His grip tightened. If she’d been wearing a ring, it would have pinched her finger. “No. I don’t.”
Who could look away from the Mystifying Max when he was being this intense, and this truthful? Not Temple.
She smiled around the lump that still hadn’t gone away. “I know you don’t, and I know you will. Get it all back.” His grip eased as he smiled and gave her hand a small shake. “So, about the stage prop. From Fred Leighton’s? Really?”
“Just as a cover, of course,” Max amended, careful not to crowd her. But was it a cover for something more than the current charade? Was Max still insecure about her?
“I’d need a pretty convincing cover,” Temple said airily, moving onto less serious ground. “And you’d have to look like a pretty convincing high roller.”
“Absolutely.”
“It’s returnable, of course.”
“Absolutely.”
That was how Temple reentered the Van Burkleo household wearing a ten-carat vintage emerald ring surrounded by diamond baguettes. Temple always found it intriguing that bread—a slang term for money, like dough—also came in baguettes. French bread, of course. From Paris.
Even Leonora Van Burkleo’s mascara-smudged, mourning eyes widened to do a quick mental computation.
“I’m so terribly sorry,” Temple began.
It wasn’t clear if she was apologizing for the ostentation of her ring or for an intrusion on a house of mourning.
Leonora Van Burkleo spread beringed, inarticulate hands.
It wasn’t clear if she was acceding to or expressing the callous fact that the universe must go on. As the heart must go on. Après le Titanic, le déluge, c’est commerce.
“Mr. Maximilian”—Temple gazed moistly at her escort—“has most-favored-nation status at the Crystal Phoenix. Perhaps you can guess why.”

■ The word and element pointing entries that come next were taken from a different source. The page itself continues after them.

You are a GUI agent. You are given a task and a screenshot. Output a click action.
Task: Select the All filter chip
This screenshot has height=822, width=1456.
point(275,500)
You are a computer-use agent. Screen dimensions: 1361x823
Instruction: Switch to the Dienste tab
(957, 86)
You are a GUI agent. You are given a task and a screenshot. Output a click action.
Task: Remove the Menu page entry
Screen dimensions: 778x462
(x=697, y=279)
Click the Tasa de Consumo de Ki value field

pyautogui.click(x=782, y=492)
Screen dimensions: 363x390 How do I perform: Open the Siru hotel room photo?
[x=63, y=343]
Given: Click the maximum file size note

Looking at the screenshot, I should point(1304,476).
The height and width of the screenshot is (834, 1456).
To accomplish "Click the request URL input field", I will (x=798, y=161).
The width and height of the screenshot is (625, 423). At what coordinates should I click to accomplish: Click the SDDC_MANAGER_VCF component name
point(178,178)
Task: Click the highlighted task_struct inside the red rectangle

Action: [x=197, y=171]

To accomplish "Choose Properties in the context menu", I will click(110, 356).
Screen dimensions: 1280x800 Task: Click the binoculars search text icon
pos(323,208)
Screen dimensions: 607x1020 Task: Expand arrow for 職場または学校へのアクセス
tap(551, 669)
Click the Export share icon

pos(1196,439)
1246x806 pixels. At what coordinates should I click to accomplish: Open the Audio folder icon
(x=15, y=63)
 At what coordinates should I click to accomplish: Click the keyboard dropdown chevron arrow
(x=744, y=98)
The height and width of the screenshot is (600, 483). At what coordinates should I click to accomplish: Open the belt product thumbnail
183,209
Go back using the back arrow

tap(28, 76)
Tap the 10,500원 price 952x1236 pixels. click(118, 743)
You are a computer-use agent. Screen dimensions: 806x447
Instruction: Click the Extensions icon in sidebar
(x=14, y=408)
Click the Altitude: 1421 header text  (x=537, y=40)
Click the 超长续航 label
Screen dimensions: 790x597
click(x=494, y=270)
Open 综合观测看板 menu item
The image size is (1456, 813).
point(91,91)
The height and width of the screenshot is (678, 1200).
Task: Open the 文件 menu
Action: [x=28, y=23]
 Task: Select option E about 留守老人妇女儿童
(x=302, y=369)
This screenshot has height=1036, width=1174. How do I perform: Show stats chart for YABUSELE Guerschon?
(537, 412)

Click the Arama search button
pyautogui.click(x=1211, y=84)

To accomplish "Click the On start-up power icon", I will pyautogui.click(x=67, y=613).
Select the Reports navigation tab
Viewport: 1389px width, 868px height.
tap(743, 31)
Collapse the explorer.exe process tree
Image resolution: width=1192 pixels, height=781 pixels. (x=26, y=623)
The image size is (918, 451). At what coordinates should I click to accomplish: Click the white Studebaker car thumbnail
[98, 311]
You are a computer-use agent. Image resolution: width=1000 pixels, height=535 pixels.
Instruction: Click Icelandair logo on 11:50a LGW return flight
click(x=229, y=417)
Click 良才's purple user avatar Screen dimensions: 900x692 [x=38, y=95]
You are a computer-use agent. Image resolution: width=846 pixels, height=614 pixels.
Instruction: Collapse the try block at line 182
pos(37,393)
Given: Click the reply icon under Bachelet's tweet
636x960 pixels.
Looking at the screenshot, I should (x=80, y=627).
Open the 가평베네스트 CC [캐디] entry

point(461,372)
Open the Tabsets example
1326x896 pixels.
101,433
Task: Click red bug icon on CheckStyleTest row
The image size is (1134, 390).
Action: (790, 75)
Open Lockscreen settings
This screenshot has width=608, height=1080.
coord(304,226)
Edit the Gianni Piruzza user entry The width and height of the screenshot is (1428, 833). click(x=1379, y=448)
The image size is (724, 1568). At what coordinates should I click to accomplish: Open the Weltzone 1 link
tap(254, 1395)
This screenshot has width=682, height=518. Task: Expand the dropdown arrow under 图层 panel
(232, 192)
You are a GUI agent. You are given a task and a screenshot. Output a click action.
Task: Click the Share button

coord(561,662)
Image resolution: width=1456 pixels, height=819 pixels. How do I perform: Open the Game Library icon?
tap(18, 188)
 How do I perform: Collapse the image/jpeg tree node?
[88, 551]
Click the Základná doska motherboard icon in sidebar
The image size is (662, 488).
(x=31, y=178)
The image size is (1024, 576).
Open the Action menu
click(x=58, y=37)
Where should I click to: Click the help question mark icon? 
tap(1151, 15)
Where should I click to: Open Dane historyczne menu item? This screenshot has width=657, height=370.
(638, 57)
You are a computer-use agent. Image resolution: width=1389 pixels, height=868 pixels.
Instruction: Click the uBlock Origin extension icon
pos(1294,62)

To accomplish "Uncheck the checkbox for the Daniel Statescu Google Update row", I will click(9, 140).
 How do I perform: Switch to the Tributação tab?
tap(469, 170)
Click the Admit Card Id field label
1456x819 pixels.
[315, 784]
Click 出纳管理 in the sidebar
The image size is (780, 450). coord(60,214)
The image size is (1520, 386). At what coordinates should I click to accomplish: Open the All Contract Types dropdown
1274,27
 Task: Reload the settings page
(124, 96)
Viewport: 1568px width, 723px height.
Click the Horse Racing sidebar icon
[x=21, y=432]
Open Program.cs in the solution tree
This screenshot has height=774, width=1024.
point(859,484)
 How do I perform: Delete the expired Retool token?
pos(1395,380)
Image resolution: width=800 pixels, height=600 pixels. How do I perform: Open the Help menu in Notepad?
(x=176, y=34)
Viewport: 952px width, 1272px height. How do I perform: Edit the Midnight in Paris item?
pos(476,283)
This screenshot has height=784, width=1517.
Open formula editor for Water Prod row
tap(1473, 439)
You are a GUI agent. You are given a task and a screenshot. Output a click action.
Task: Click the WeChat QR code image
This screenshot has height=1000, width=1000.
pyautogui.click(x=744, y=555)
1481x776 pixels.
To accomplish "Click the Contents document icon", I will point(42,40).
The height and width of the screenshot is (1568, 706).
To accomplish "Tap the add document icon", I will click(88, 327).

“I can indeed.” Leonora prowled within scratching distance of Max, who was dressed more expensively, and thus more quietly, than ever. “I am sure we can offer him something worth…bagging.”
“Actually,” Max said, taking a hasty spin around the two-story hall with the long-horned antelope heads mounted high like once-living chandeliers, resembling a man casket hunting at a cut-rate funeral parlor, “I’m interested in buying the total operation.”
“Really?” Leonora’s lean, mean eyes paid tribute in exact turn to the Patek Philippe watch (no mere Rolex for Daddy Maxbucks), the Roman ring, the Zegna suit worn with…gasp!…a Gap turtleneck.
Where did he dig up these things? Temple wondered. Was there a Wardrobe Anonymous Warehouse somewhere for undercover operatives? The same place where rotating cars were stored? Someplace where it can be easily done. Perhaps out on Highway 375 near Area 51.
“My condolences,” Max said with scintillating sincerity, taking Leonora’s paw. Hand. The golden menagerie of charms on her wrist jingled like spurs. “Perhaps it’s too soon to discuss business.”
Leonora’s long, lacquered nails curved possessively around his fingers. “Business?” she purred. And she did purr. Temple wondered if all her plastic surgeries had damaged her vocal cords somehow, had given her that contralto rumble. Or was it another affectation, like her new face?